= WHAT YOU HAVE TO DO =
The answer must be a single number: how many lines below contain "computer".

= EXTRACTED ENTRIES =
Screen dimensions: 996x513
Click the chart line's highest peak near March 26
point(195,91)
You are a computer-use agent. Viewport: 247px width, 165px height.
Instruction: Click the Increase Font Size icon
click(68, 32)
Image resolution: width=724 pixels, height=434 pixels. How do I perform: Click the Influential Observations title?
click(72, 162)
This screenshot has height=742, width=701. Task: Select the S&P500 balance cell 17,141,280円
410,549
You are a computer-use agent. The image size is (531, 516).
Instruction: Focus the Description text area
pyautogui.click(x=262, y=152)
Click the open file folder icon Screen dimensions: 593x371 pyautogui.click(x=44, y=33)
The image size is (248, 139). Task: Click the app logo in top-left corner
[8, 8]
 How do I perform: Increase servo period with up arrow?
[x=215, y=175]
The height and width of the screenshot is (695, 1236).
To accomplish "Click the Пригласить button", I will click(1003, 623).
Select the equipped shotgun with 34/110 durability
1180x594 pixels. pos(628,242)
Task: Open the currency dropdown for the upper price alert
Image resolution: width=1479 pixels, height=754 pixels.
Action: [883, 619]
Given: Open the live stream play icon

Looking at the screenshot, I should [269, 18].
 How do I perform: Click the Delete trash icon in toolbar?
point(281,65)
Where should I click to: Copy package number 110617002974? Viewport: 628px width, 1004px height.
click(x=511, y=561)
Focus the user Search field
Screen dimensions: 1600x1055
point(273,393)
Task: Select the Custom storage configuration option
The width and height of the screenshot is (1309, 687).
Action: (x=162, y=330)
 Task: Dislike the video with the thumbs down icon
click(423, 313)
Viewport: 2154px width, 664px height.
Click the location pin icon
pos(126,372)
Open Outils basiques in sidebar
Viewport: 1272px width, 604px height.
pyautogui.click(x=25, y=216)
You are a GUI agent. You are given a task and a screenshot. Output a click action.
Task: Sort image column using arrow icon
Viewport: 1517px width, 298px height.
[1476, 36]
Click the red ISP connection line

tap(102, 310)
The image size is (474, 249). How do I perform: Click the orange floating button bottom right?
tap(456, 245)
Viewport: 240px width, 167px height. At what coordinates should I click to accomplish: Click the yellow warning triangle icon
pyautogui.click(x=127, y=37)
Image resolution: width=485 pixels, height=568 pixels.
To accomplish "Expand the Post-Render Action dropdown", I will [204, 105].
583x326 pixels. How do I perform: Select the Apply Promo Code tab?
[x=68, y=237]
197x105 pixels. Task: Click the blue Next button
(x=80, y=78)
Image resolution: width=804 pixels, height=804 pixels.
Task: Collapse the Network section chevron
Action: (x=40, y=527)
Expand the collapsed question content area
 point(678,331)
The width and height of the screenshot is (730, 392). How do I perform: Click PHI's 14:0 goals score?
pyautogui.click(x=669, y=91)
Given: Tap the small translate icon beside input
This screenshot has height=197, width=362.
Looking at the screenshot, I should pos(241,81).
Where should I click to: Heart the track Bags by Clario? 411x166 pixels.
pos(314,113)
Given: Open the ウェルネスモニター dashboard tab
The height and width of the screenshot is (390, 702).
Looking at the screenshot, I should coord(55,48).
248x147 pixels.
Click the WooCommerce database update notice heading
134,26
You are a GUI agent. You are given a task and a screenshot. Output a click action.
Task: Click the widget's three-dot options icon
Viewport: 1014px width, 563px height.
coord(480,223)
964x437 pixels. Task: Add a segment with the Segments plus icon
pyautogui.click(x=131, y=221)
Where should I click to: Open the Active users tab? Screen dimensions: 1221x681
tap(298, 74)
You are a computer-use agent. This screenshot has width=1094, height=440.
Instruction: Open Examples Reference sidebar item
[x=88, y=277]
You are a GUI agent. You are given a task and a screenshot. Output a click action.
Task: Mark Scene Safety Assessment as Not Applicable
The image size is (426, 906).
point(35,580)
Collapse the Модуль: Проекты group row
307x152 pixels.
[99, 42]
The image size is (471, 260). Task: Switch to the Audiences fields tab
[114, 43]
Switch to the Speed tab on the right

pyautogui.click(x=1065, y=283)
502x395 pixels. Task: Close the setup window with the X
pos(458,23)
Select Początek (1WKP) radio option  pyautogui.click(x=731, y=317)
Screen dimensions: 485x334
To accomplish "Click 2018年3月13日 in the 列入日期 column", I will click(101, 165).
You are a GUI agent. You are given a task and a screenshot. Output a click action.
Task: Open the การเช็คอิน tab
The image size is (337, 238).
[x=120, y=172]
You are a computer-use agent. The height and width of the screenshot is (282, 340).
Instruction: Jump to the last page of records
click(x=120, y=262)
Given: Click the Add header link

= SOLUTION TO THIS TASK =
4